DORA forms part of the EU’s wider
Digital Finance Package and is aimed at ushering-in convergence of security and resilience practices across the EU financial services landscape. As such, DORA touches all of the 22,000 financial service providers, their ICT suppliers, and the growing third-party
(TPP) ecosystem. This is precisely why DORA should be seen as a “big deal.”
What’s DORA Anyway?
But before getting too excited about the upside, let’s dive into the detail. DORA applies to most of the regulated financial providers operating in the EU market.
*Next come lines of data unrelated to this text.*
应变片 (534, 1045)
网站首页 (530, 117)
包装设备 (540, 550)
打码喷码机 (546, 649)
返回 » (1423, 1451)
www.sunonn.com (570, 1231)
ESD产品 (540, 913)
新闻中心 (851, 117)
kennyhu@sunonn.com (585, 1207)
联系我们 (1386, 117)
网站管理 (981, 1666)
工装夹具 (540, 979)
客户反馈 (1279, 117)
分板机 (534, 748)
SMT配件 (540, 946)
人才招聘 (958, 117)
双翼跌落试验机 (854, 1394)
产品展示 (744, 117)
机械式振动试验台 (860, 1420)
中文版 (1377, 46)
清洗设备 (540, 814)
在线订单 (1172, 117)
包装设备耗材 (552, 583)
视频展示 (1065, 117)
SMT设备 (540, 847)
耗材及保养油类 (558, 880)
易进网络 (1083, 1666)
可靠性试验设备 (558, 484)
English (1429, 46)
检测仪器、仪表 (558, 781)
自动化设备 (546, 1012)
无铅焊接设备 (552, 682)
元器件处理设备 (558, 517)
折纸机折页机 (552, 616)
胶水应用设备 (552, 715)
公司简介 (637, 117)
Driven by the EU desire to harmonise digital financial services and their growing ubiquity,
DORA aims to strengthen and standardise the arrangements for digital operational resilience where a service is adversely affected by large-scale cybersecurity attack.
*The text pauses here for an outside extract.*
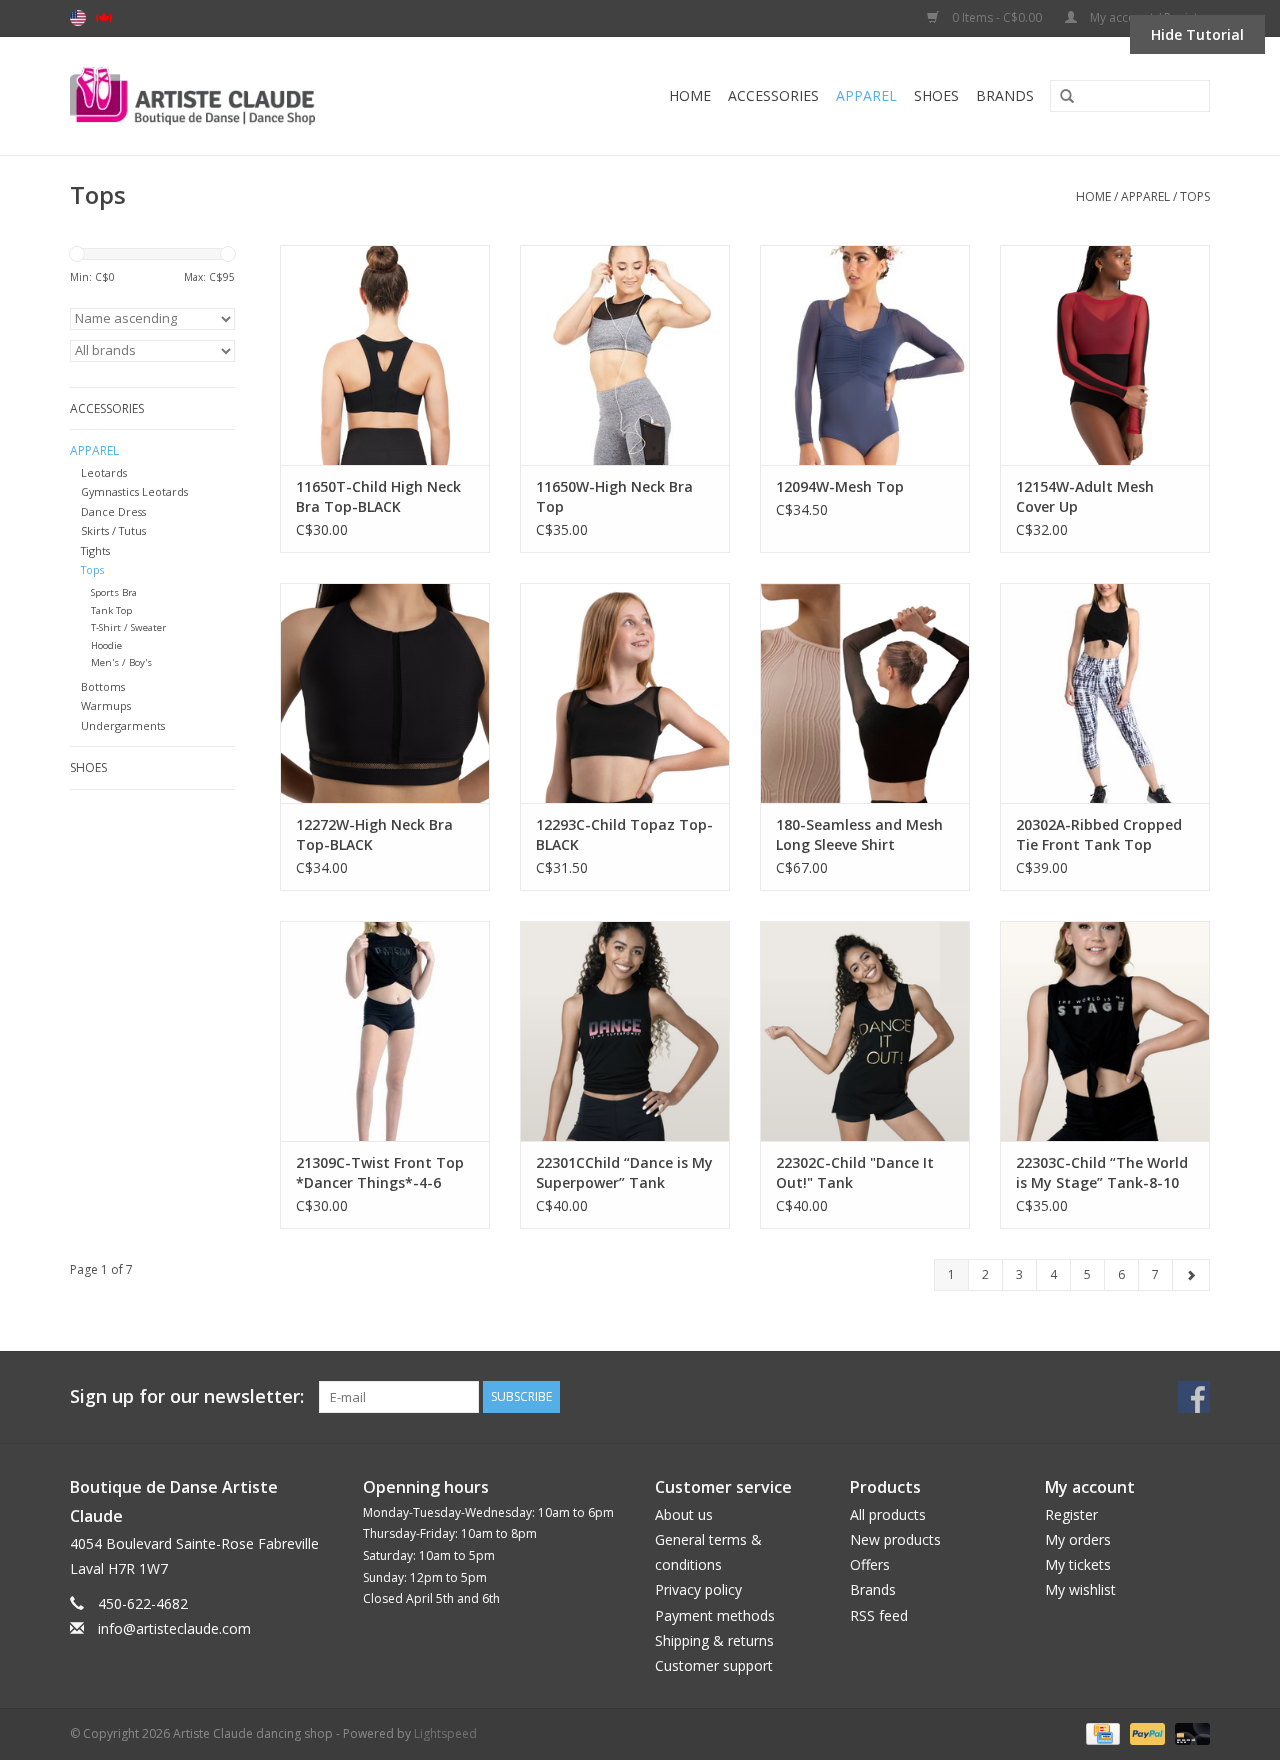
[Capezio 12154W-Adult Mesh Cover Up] (1105, 355)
The Magic Link with Digital Identity
At a helicopter-level, DORA places obligations on providers to establish strong cybersecurity and business recovery strategies, build-up comprehensive detection/rapid response capabilities, develop the means to withstand disruptions caused by common cybersecurity
attacks, while securing their TPP/third-party ICT ecosystems.
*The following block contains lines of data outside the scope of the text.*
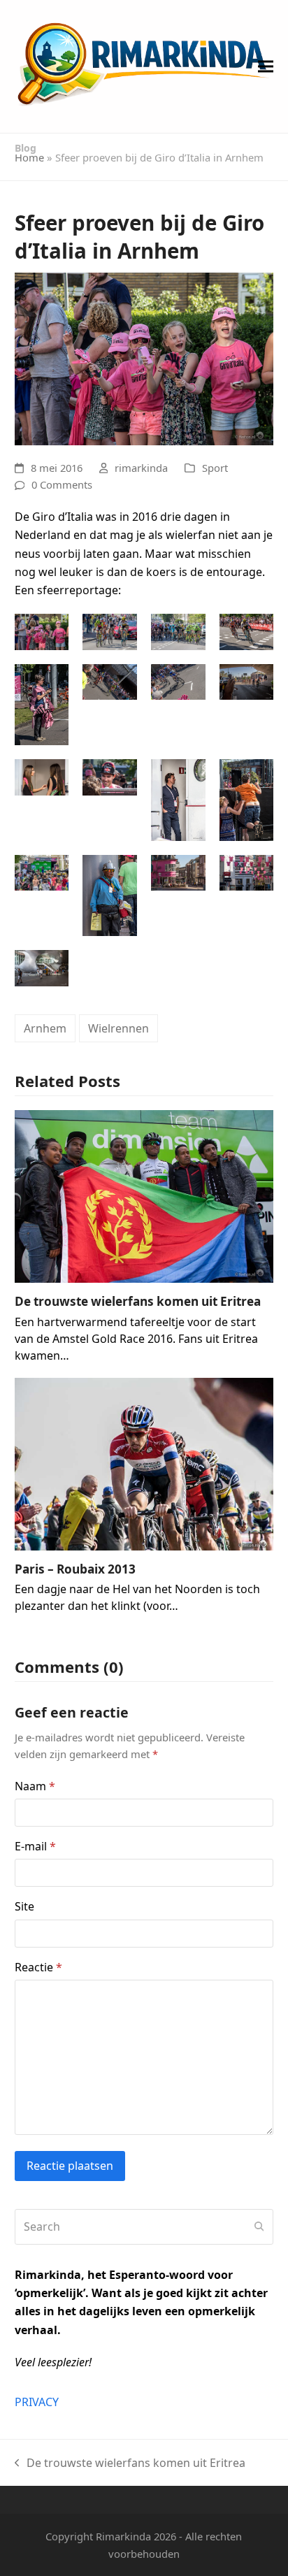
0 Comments (61, 484)
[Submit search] (259, 2226)
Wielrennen (118, 1028)
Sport (215, 468)
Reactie (38, 1967)
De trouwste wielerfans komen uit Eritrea (138, 1301)
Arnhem (45, 1028)
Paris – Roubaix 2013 (75, 1569)
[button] (265, 67)
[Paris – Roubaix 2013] (144, 1462)
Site (24, 1906)
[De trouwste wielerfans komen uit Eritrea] (144, 1195)
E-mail (35, 1846)
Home (29, 157)
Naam (35, 1786)
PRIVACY (37, 2402)
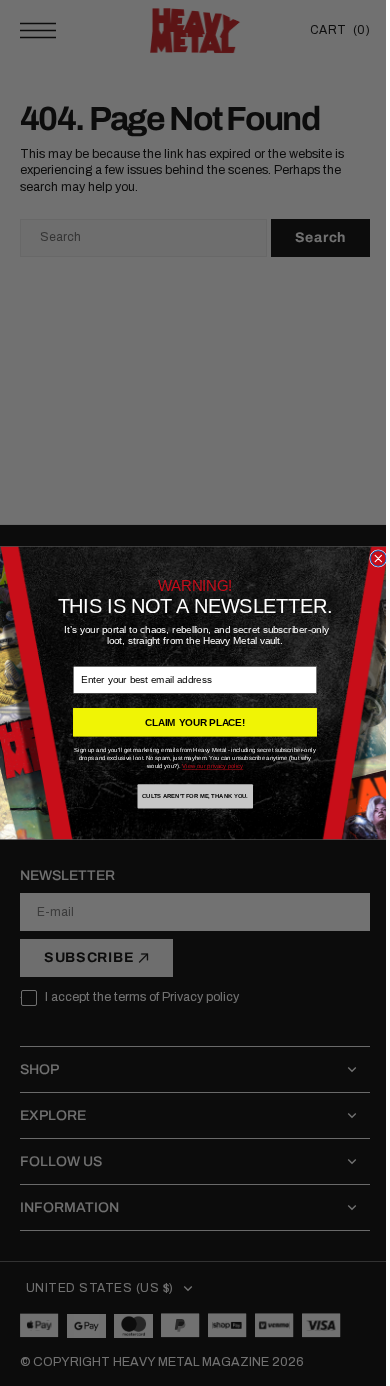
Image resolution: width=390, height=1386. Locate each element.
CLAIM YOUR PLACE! (188, 722)
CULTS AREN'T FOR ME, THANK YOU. (188, 796)
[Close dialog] (371, 559)
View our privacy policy (205, 766)
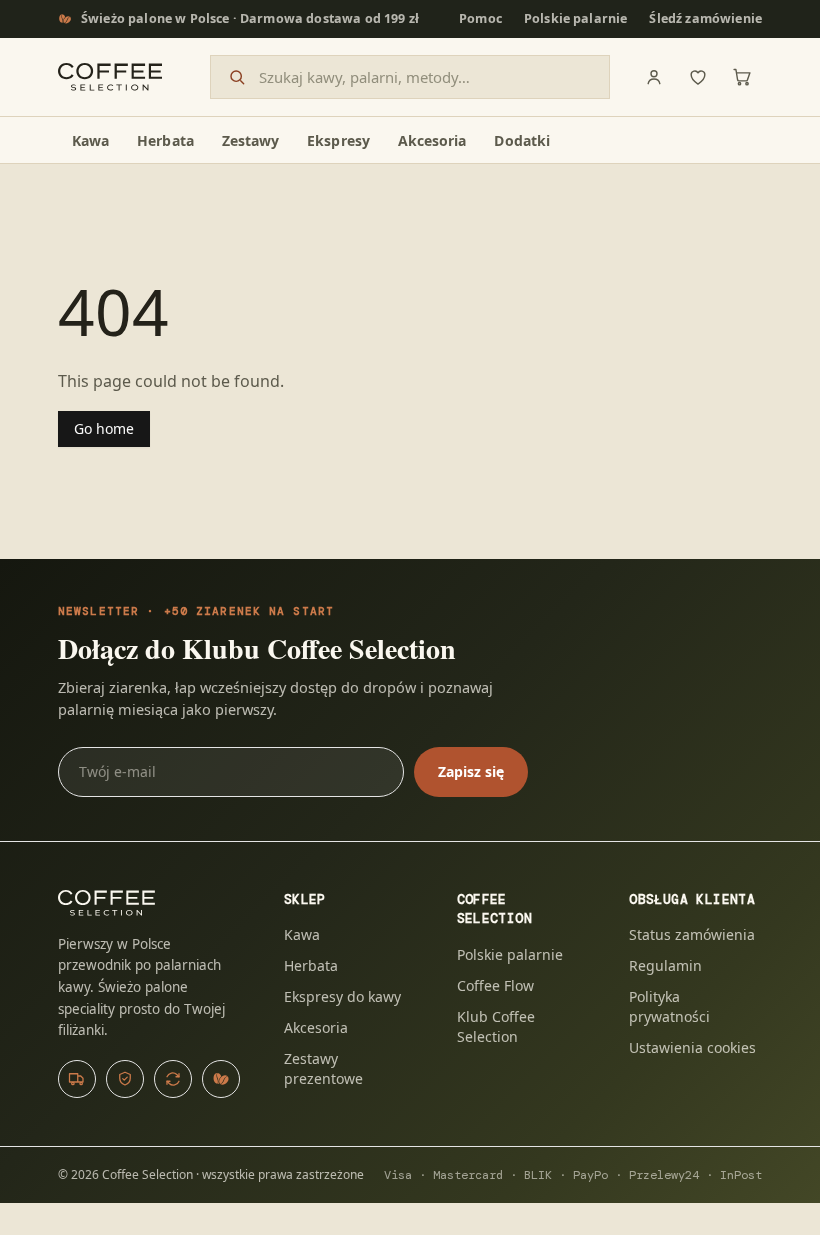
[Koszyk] (742, 77)
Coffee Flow (495, 985)
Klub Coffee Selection (496, 1026)
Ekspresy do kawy (342, 996)
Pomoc (480, 18)
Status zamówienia (692, 934)
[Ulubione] (698, 77)
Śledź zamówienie (705, 18)
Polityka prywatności (669, 1006)
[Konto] (654, 77)
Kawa (302, 934)
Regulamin (665, 965)
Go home (104, 428)
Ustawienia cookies (692, 1047)
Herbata (311, 965)
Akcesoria (316, 1027)
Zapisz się (471, 771)
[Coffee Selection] (110, 77)
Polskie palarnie (576, 18)
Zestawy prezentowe (323, 1068)
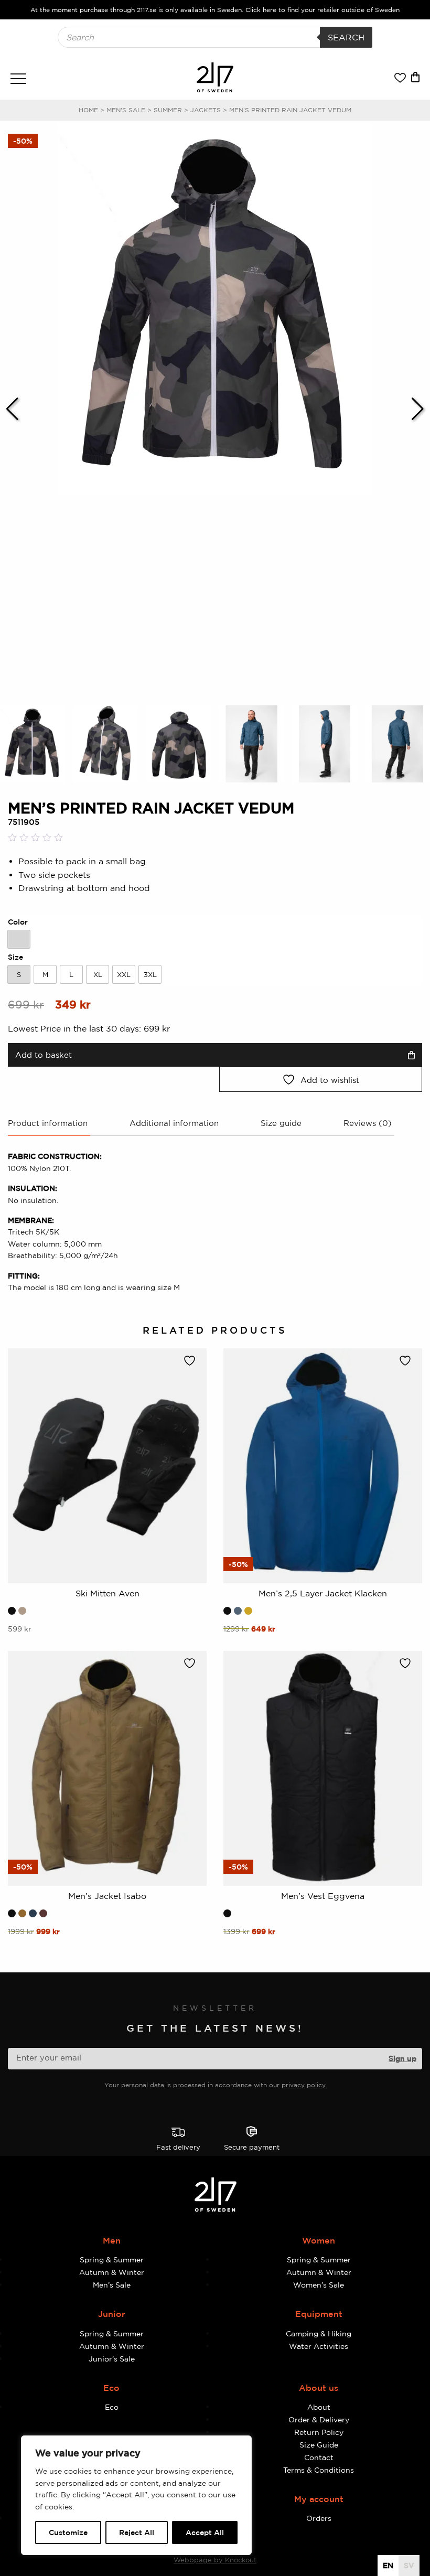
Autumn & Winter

Financial service leaders looking to accelerate their DORA readiness in the remaining 15 months of the implementation window should be looking to their IAM teams to do three things:
1. Leverage AI-driven IAM to build-up ICT risk management capabilities (ICT risk management pillar):
Anytime a consumer, worker, or a partner attempts to access an application, a system, or a data store they leave behind digital access breadcrumbs, also referred to as “identity access signals.” These can be simple things such as the IP address, device type,
and geographical location, or more complex points such as biometric data, behavioural signals, and third-party verification data.
These signals can flag-up risky access behaviours in real-time. Automating how these signals are collected, analysed, and used to form known patterns of engagement with the aid of AI and ML, helps financial service providers mitigate malicious access requests
while building-up a picture of the ICT risk across all access journeys.
2. Identify and rectify access blind spots across first- and third-party ecosystems (operational resilience testing pillar):
Being able to deliver sustained value to retail and corporate customers across the financial services landscape is predicated on providers’ ability to expand their third-party ecosystem at pace. It’s inevitable that as that happens, an increasing number
of workers, partners, and ICT suppliers will need to have access to those very applications, systems, and data to deliver a streamlined, secure, and scalable service.
Security leaders know all too well that this creates “entitlement creep” and overprovisioned access. These access “blind-spots” are exploited by malicious actors to gain unauthorised access to mission-critical systems, exfiltrate data, and change configurations
that ultimately undercut digital operational resilience and business continuity.
3. Define and execute plans for IAM platform convergence (all pillars):
Many leading financial service providers that compete with digitally-native fintechs are operating home-grown and legacy third-party IAM infrastructure. This not only presents malicious actors with an extensive attack plane and undercuts providers’ digital
operational resilience, but also inhibits agility, ecosystem expansion, and ultimately their ability to deliver value-added customer-facing services that drive revenue growth. Legacy IAM infrastructure is also invariably dependent on highly specialised IT
resources further driving up technical debt and TCO.
It’s no surprise that many financial service providers are increasing their IAM focus and investments to reduce TCO and drive digital operational resilience in the longer-term. But many of these organisations are presented with a difficult choice: rip-and-replace,
or sustain legacy. The good news is that leading IAM vendors now provide these very organisations with both the tools and flexibility to manage the transition to converged IAM platforms at their pace across all self-managed, hybrid, and SaaS environments,
and all complex use-cases.
Financial service providers should embrace DORA and refocus their compliance efforts on looking at the larger digital operational resilience picture across the first- and third-party ecosystem. Adopting a holistic perspective provides opportunities for leveraging
converged IAM capabilities to further accelerate customer-lifetime value, reduce TCO, and improve sustained profitability, beyond securing customer data and critical infrastructure, as important as those missions are in and of themselves.